1

For returning a string out of a function, which of these two is more efficient (i.e. which one should I be using):

std::string f(const std::string& s)
{
    return s + "some text";
}

or

void f(const std::string& s, std::string &result)
{
    result = s + "some text";
}

I understand that maybe the answer depends on a particular compiler.

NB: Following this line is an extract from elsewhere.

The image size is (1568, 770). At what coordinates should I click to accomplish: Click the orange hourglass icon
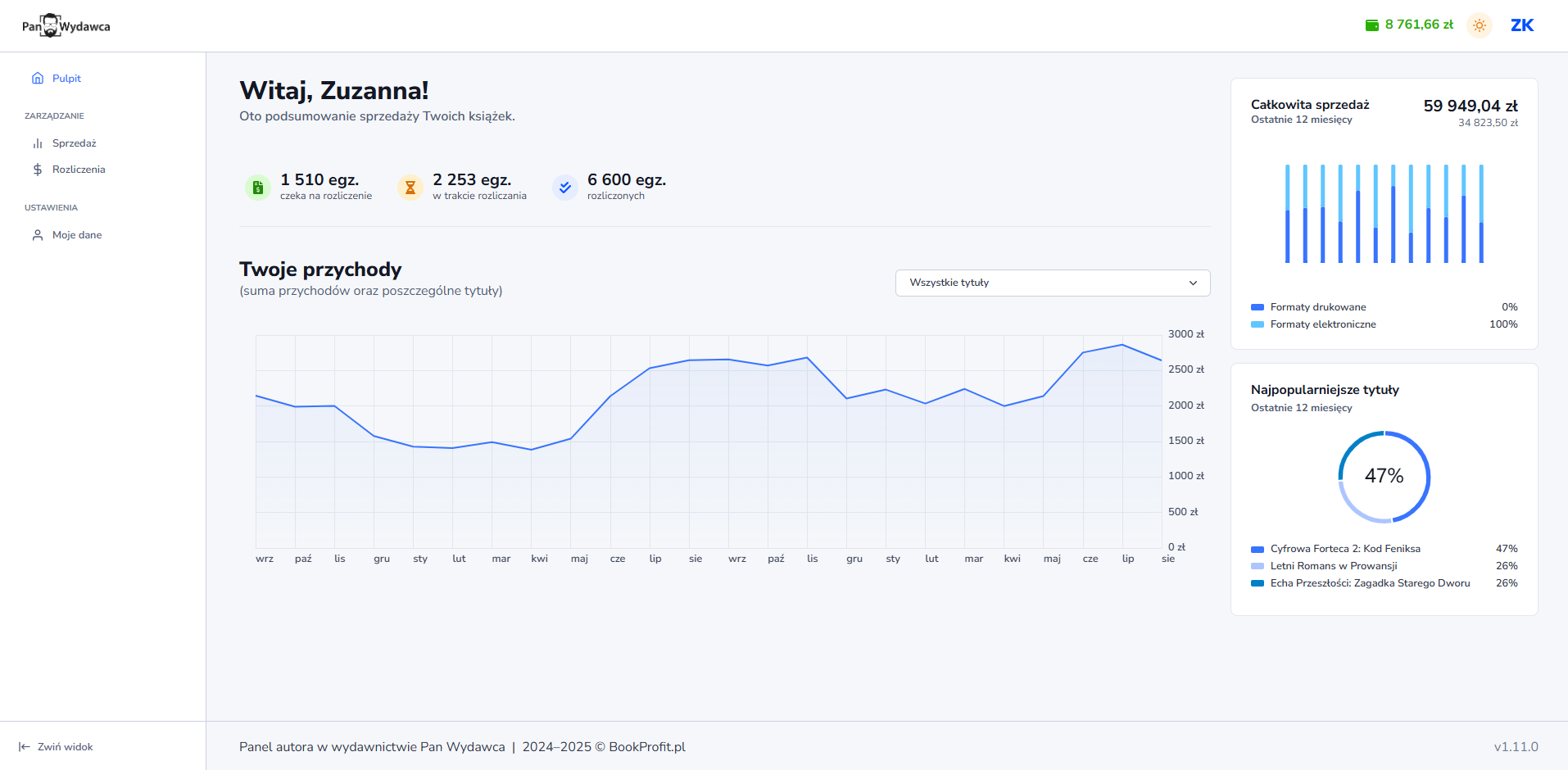click(x=410, y=188)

But I want to know what the recommended approach (if there is one) is in a modern C++ code.

Based on "Lightness Races in Orbit" comment below, here are some related questions that I found on stackoverflow before I asked this question:

Are the days of passing const std::string & as a parameter over?

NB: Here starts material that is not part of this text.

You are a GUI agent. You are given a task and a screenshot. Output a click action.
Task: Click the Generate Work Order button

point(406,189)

Passing std::string by Value or Reference

Pass by value or const reference?

"std::string" or "const std::string&" argument? (the argument is internally copied and modified)

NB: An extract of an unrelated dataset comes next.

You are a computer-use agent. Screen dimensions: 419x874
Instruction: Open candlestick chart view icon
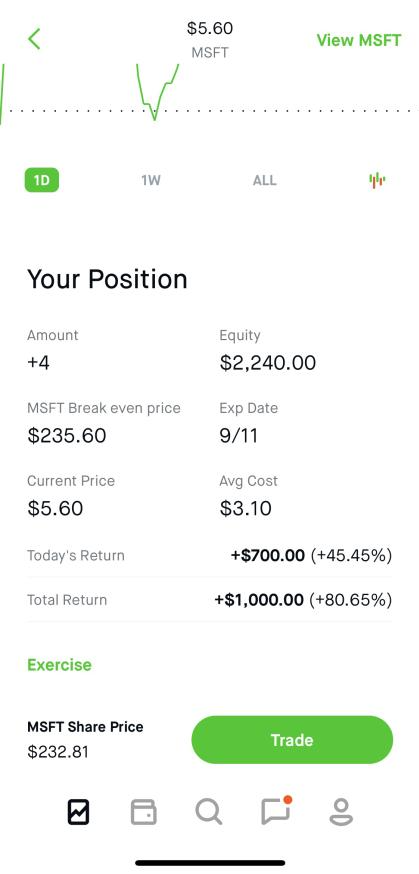(377, 180)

None of which answer my particular question regarding returning a value from a function versus returning the string as an extra argument.

Community
  • 1
  • 1
Ondřej Čertík
  • 780
  • 8
  • 18
  • 2
    C++11 return by value, cuz moved if not elided – IdeaHat Feb 07 '14 at 19:36
  • @LightnessRacesinOrbit, thank you for your feedback. I have updated the question with references to other answers on this site. – Ondřej Čertík Feb 07 '14 at 19:47
  • Um yes they do answer your question. – Lightness Races in Orbit Feb 07 '14 at 19:48
  • @LightnessRacesinOrbit --- is returning `std::string` from a function equivalent to returning `std::string` by *value* as an argument? If so, then they indeed do answer my question. But I though it is not equivalent. – Ondřej Čertík Feb 07 '14 at 19:52
  • 3
    What does `returning std::string by value as an argument` mean? – Lightness Races in Orbit Feb 07 '14 at 19:55
  • @MadScienceDreams Well, the picture is not so black and white, see my answer. – Ali Feb 07 '14 at 20:44
  • 1
    @LightnessRacesinOrbit Yes, the question was worded somewhat unfortunate but it is an interesting question! Please read my answer. – Ali Feb 07 '14 at 20:45
  • 1
    @Ali Your point is valid, but you should add at least a nod to "Premature optimization is the root of all evil". – IdeaHat Feb 07 '14 at 20:46
  • @LightnessRacesinOrbit, by `returning std::string by value as an argument` I mean `void f(std::string result)`, where the function returns the new string in `result`. In other words, assuming these two are the same, then my question becomes "is it better to use `void f(std::string result)` or `void f(std::string &result)` for return arguments" and that has indeed been answered. – Ondřej Čertík Feb 07 '14 at 20:59
  • 1
    @MadScienceDreams Not quite, please check my updated answer! – Ali Feb 07 '14 at 21:00
  • @LightnessRacesinOrbit, I just realized thanks to Ali and Michael below, that it is of course not equivalent, since you can't return the string by `f(std::string result)`. So I think my question hasn't yet been answered on stack overflow. But Ali has provided a great answer below. – Ondřej Čertík Feb 07 '14 at 21:16
  • @OndřejČertík: You can't "return" anything like that. If you want to send a value back to the calling scope, that's fine, but taking a copy ain't gonna help you there... – Lightness Races in Orbit Feb 08 '14 at 01:43

3 Answers3

6

Let me micro-optimize your second version of f() and call it g():

#include <cstdio>
#include <string>
using namespace std;

string f(const string& s) {
    return s + "some text";
}

void g(const string& s, string &result) {
    result.clear();
    result += s;
    result += "some text";
}

Now, let's compare the return by value approach f() to the "out-parameter" approach g().

Return by value:

int main(int argc, char* argv[]) {

    string s(argv[1]);

    for (int i=0; i<10; ++i) {

      string temp = f(s); // at least 1 memory allocation in each iteration, ouch!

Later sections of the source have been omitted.